A IMPORTÂNCIA DA FLORESTA NO EQUILÍBRIO DO DIÓXIDO DE CARBONO

Os limites ambientais do atual modelo de civilização são evidentes: cerca de 7 bilhões de toneladas de carbono na forma de CO2, são lançadas na atmosfera a cada ano; destes, 5,5 bilhões originam-se da queima de combustíveis fósseis, enquanto o restante se deve à destruição de florestas, em especial das formações tropicais. Como resultado deste processo, verifica-se um contínuo aumento do efeito estufa com reflexos prováveis sobre o clima, o equilíbrio dos solos, o nível dos oceanos etc.

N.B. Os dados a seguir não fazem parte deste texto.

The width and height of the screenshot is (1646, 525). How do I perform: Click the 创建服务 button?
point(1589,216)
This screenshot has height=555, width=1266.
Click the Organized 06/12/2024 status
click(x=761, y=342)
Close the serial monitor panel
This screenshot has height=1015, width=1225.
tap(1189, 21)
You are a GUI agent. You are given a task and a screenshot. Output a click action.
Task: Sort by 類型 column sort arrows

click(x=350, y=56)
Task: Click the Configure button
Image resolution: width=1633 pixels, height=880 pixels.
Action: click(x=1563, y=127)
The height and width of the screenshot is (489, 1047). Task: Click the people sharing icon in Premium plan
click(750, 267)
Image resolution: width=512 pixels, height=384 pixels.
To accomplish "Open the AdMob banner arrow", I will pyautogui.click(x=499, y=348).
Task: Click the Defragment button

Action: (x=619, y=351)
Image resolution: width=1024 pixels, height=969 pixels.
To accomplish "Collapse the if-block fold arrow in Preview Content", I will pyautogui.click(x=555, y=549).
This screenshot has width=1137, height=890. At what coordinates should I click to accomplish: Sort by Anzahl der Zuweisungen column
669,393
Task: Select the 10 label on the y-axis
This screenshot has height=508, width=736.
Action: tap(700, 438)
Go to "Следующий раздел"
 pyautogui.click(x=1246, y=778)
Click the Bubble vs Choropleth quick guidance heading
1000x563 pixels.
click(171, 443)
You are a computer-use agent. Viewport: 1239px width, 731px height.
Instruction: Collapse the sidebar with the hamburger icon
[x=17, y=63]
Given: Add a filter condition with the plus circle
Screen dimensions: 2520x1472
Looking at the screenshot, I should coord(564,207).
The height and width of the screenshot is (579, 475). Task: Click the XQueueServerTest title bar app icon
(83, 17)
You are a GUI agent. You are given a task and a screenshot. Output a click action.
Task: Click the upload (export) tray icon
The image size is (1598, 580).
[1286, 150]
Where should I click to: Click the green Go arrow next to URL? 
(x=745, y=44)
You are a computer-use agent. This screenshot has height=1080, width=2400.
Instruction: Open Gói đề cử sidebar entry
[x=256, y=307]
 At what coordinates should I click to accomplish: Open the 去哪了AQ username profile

Entre as alternativas propostas com o sentido de alterar o curso das mudanças no meio ambiente, merecem análise mais acurada projetos como o FLORAM/USP, onde se prevê o reflorestamento de 20.106 hectares ao longo de 30 anos.

Qual o real significado desta ação, enquanto mecanismo de controle de CO2?

Em igual medida, há que se examinar o potencial de utilização de novas fontes energéticas livres de CO2 e as possibilidades de colaboração internacional para a resolução destes problemas decisivos para o futuro da humanidade.